> **TASK DESCRIPTION**
Count the lines below containing "play"; state the number only.

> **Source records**
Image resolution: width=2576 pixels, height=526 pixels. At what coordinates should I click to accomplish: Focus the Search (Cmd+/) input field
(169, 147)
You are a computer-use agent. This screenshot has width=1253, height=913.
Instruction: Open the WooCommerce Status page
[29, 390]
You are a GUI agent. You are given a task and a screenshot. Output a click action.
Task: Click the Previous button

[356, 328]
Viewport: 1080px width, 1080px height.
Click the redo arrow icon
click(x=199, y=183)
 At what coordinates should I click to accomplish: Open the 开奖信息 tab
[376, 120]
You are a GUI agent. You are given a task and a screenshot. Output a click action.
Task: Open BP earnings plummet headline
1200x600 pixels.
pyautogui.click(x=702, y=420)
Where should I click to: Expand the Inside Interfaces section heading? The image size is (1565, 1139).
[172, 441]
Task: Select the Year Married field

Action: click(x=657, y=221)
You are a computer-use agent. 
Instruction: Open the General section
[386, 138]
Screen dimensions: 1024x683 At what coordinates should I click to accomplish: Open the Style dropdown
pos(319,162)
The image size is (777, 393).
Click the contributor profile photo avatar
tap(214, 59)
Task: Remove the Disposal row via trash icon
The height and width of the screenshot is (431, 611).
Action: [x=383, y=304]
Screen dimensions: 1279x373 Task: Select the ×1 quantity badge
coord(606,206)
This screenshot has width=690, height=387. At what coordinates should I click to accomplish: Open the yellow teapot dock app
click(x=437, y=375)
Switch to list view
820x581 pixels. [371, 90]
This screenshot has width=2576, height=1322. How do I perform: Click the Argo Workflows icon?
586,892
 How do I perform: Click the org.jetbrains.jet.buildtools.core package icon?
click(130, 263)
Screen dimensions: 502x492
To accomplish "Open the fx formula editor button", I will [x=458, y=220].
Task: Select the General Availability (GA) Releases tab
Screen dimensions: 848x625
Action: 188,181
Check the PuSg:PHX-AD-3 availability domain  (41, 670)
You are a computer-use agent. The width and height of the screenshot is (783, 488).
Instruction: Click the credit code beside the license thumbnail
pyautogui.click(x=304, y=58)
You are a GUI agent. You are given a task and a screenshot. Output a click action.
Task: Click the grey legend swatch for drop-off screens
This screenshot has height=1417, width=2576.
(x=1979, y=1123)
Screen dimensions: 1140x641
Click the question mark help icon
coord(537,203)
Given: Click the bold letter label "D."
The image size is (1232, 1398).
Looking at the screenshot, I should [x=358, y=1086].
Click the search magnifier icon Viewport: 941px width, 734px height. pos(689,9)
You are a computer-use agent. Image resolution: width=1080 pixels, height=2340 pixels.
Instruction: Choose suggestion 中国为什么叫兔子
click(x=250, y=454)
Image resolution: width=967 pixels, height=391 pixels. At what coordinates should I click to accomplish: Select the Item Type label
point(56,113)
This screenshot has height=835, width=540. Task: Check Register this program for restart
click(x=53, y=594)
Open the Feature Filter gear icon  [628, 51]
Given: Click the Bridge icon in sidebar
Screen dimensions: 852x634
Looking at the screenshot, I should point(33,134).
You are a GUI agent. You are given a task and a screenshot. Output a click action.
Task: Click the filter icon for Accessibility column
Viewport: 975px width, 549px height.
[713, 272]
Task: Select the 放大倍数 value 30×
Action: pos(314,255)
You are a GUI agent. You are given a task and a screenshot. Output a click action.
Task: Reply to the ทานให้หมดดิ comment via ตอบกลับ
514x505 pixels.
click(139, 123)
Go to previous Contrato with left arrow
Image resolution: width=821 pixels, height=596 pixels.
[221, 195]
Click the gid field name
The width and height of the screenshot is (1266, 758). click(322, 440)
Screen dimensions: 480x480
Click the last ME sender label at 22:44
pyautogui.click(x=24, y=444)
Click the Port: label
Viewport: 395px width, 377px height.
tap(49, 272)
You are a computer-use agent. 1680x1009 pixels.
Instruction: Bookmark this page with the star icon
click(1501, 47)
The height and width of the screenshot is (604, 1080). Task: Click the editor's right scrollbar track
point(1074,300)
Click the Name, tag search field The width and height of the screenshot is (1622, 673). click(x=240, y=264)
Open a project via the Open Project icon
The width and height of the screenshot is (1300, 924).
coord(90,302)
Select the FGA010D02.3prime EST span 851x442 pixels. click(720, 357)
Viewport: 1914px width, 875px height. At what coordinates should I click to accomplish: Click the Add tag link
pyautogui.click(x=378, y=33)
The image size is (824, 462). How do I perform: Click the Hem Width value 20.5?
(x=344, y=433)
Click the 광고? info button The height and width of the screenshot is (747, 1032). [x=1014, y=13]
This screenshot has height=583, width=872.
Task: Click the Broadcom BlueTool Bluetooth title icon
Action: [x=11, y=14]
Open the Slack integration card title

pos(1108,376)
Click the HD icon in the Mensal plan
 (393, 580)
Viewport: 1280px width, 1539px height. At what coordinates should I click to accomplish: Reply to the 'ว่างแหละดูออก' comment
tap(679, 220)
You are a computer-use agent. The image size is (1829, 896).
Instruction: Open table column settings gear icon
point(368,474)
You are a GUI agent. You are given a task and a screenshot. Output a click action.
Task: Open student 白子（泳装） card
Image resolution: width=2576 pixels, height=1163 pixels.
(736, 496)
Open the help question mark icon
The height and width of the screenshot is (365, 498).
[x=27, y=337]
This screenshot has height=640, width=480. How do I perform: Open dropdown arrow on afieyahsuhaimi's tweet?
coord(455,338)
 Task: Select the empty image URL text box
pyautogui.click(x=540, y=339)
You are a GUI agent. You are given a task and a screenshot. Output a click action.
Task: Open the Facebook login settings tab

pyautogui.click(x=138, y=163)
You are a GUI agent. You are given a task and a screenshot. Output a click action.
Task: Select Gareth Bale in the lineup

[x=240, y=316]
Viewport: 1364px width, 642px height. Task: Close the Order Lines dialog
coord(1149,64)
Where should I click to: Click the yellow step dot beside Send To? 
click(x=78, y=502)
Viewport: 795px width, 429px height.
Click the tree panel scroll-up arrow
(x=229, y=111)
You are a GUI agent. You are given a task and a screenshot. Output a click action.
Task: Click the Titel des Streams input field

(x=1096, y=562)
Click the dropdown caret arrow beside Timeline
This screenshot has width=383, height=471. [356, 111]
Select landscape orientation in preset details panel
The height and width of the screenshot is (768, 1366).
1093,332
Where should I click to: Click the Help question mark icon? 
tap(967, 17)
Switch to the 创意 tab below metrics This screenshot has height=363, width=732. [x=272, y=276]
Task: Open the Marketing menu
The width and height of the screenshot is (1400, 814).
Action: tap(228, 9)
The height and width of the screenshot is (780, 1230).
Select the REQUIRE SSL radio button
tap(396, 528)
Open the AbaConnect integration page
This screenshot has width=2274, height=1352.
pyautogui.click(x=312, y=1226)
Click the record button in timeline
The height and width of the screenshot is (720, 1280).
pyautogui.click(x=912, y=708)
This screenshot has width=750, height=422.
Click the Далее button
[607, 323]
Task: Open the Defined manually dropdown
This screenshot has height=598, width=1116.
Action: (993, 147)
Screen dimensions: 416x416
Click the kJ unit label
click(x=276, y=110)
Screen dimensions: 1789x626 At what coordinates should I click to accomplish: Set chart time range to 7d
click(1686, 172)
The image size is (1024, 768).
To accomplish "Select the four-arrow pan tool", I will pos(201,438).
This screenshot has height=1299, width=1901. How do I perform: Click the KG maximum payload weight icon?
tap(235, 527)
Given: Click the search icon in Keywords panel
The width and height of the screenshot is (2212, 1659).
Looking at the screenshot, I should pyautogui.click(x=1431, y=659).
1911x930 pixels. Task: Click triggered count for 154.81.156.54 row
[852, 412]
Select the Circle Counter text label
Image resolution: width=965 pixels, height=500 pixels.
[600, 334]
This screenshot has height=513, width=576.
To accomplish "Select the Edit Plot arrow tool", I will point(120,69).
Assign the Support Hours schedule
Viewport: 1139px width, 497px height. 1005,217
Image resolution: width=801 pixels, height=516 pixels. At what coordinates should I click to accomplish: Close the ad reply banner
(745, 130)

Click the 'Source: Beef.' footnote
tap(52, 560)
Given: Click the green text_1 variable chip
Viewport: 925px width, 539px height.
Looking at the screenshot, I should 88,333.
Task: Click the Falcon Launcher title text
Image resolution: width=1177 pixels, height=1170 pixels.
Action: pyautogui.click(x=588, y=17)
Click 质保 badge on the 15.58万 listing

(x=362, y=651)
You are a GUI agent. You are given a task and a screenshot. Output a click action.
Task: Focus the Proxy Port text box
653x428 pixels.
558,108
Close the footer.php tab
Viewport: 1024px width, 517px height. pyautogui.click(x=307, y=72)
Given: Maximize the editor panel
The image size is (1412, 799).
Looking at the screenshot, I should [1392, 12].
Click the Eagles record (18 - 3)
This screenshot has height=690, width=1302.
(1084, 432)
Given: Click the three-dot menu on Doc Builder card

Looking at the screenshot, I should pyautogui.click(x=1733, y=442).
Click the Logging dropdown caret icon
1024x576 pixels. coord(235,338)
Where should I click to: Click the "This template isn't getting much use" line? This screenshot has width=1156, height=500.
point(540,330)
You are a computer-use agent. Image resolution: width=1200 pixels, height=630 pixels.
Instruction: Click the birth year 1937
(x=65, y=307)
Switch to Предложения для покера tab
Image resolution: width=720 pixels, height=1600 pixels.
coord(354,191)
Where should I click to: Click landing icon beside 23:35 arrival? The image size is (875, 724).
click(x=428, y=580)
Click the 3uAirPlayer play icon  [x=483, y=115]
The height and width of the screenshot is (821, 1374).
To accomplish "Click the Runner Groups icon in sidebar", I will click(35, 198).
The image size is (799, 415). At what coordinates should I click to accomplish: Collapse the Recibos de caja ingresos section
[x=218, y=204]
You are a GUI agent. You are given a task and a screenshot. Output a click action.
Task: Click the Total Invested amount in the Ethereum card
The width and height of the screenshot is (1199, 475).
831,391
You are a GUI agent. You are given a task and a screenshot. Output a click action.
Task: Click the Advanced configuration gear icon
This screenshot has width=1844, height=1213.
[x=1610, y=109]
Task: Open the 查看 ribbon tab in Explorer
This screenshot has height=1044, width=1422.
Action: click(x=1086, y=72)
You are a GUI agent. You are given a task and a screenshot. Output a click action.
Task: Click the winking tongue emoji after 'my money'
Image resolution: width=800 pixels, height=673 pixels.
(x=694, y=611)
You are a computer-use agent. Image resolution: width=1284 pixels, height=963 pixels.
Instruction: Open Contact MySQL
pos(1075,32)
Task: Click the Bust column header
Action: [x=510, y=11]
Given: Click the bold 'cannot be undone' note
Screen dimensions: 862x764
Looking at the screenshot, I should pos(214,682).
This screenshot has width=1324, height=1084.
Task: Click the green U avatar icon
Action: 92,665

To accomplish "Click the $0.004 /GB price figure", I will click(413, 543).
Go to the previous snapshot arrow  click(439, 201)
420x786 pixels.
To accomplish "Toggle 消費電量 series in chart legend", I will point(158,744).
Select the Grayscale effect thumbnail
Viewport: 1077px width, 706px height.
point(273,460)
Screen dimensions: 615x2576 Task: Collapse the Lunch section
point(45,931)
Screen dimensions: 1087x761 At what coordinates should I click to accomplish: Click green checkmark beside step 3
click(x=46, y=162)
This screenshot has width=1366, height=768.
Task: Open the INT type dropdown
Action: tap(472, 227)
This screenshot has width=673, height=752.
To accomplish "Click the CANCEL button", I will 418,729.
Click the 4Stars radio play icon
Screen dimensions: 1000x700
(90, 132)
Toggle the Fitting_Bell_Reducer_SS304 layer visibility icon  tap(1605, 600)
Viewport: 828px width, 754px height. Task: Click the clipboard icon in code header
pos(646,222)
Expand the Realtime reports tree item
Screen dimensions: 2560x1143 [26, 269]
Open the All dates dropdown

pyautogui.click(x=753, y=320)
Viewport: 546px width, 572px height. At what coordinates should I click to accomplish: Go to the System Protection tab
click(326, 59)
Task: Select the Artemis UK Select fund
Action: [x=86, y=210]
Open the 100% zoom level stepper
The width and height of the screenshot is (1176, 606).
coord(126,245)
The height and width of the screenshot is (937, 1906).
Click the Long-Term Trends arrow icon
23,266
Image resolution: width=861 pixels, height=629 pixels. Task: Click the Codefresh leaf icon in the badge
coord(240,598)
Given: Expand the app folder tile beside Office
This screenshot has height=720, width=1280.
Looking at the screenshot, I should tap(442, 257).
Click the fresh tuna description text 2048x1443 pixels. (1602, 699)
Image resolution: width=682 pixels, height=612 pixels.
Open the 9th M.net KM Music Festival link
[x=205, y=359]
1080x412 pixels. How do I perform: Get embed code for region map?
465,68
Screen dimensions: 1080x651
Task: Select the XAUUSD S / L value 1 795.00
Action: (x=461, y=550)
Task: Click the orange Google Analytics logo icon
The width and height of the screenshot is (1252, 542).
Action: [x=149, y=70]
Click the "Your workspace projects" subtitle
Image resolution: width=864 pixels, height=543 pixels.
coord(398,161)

> **ANSWER TO THIS PROBLEM**
2